◆ **EXERCISE REQUIREMENTS**: Starting at the line that holds "You are a computer-use", quote every line through the end of the records, both boundary lines included. Omit the pictures.

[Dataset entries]
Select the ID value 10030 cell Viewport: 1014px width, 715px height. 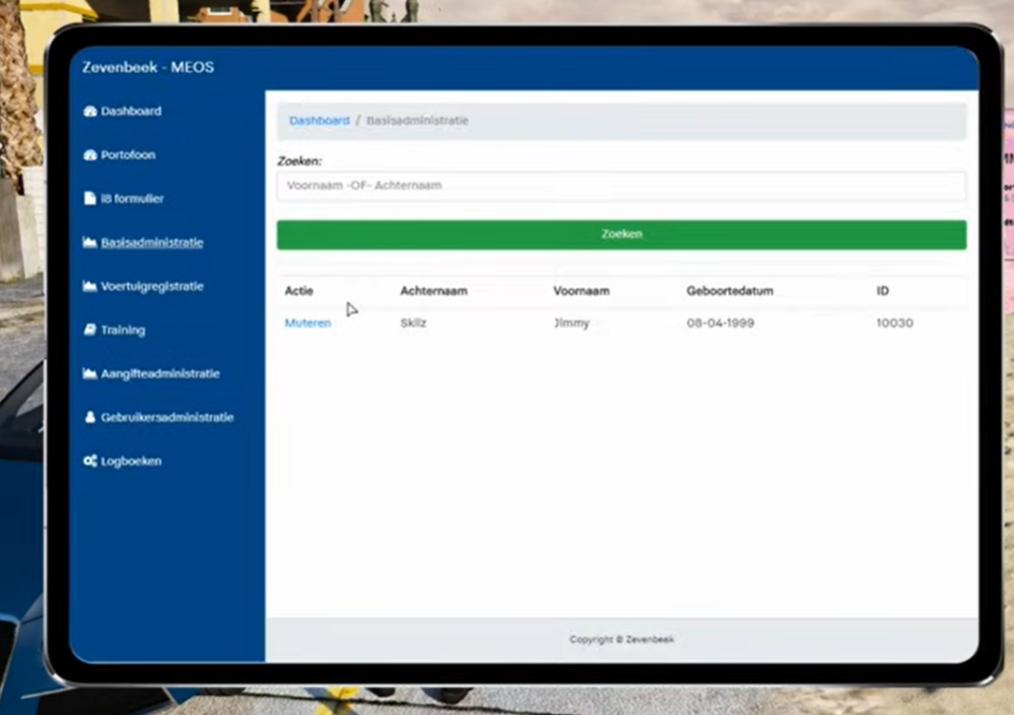(x=894, y=323)
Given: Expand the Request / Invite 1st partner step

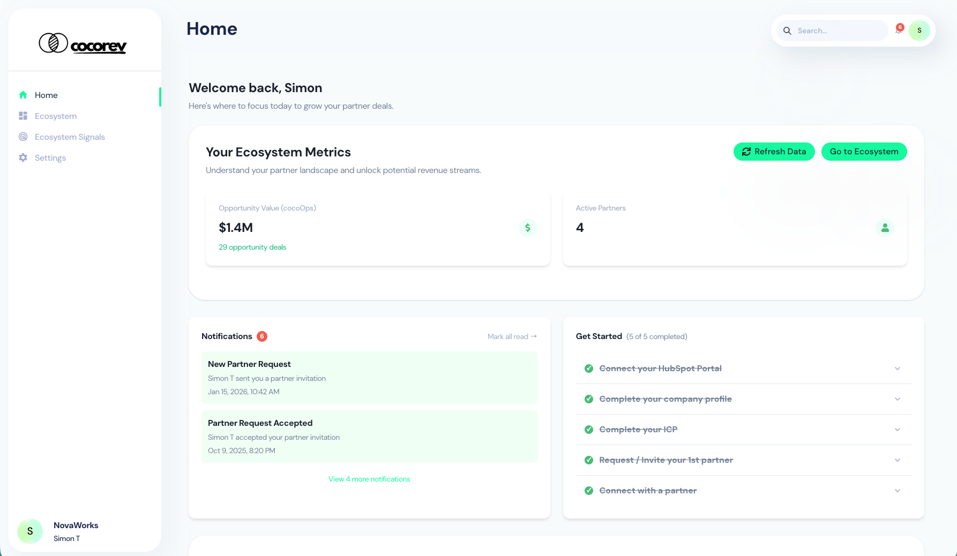Looking at the screenshot, I should point(897,460).
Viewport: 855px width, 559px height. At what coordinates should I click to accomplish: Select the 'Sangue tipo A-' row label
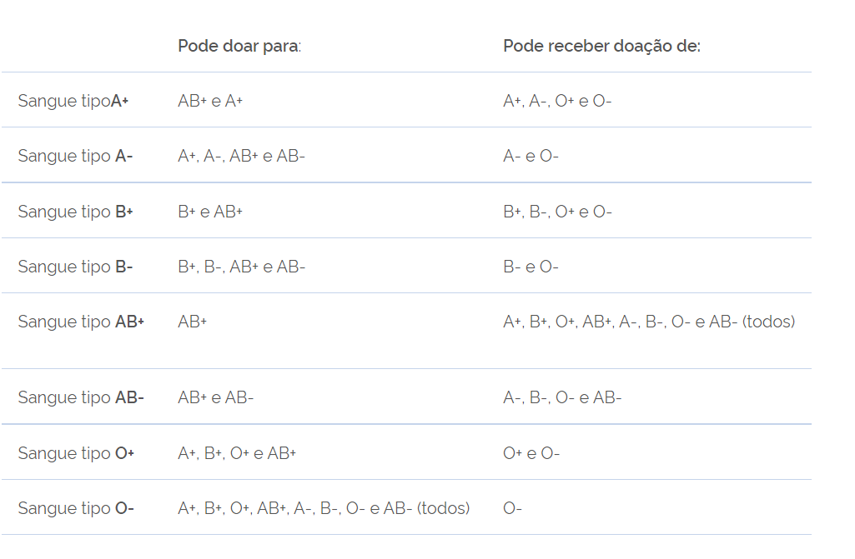click(x=75, y=156)
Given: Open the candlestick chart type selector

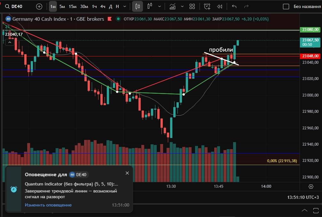Looking at the screenshot, I should (x=138, y=6).
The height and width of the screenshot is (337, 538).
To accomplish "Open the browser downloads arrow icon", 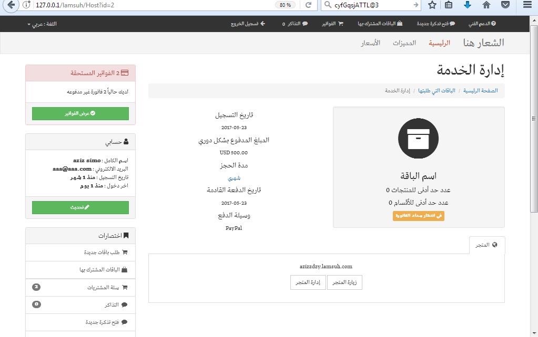I will tap(468, 5).
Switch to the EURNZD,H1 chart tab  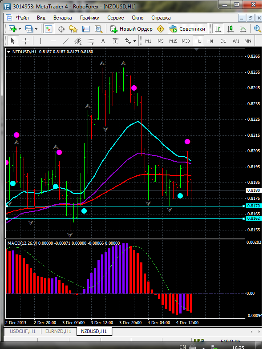pyautogui.click(x=58, y=331)
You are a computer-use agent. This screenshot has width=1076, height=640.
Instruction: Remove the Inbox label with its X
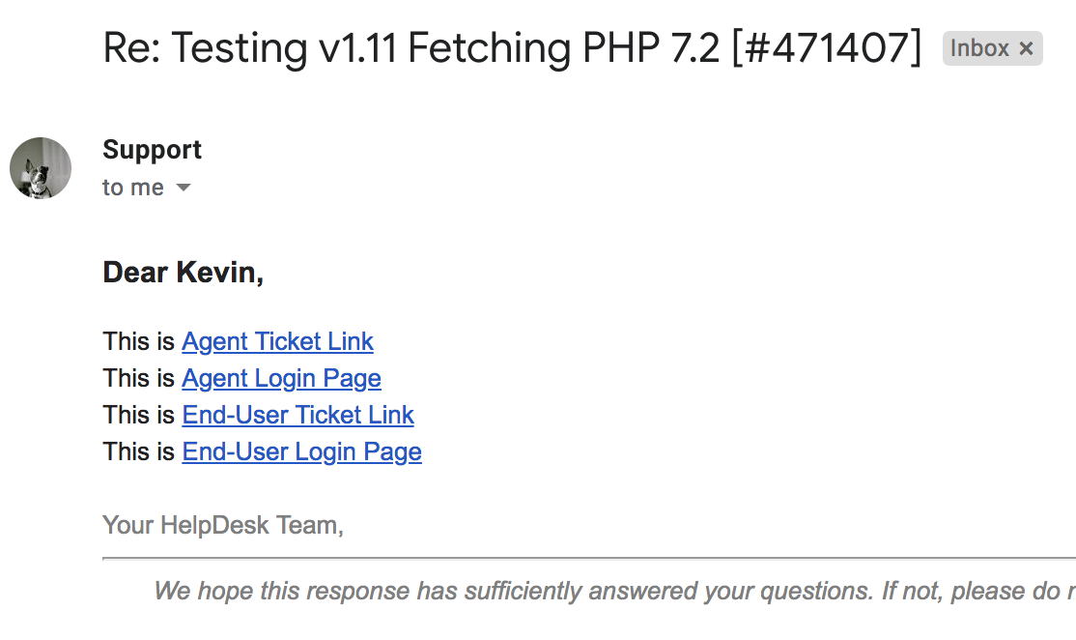[1026, 48]
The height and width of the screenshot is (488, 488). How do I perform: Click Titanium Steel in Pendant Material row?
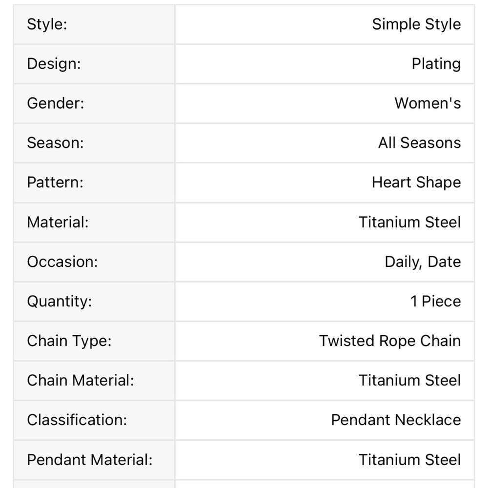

◆ **COMPLETED TASK**:
You are a computer-use agent. This screenshot has width=1076, height=640.
Instruction: Remove the Inbox label with its X
[1026, 48]
The height and width of the screenshot is (488, 488). How do I perform: Click Titanium Steel in Pendant Material row?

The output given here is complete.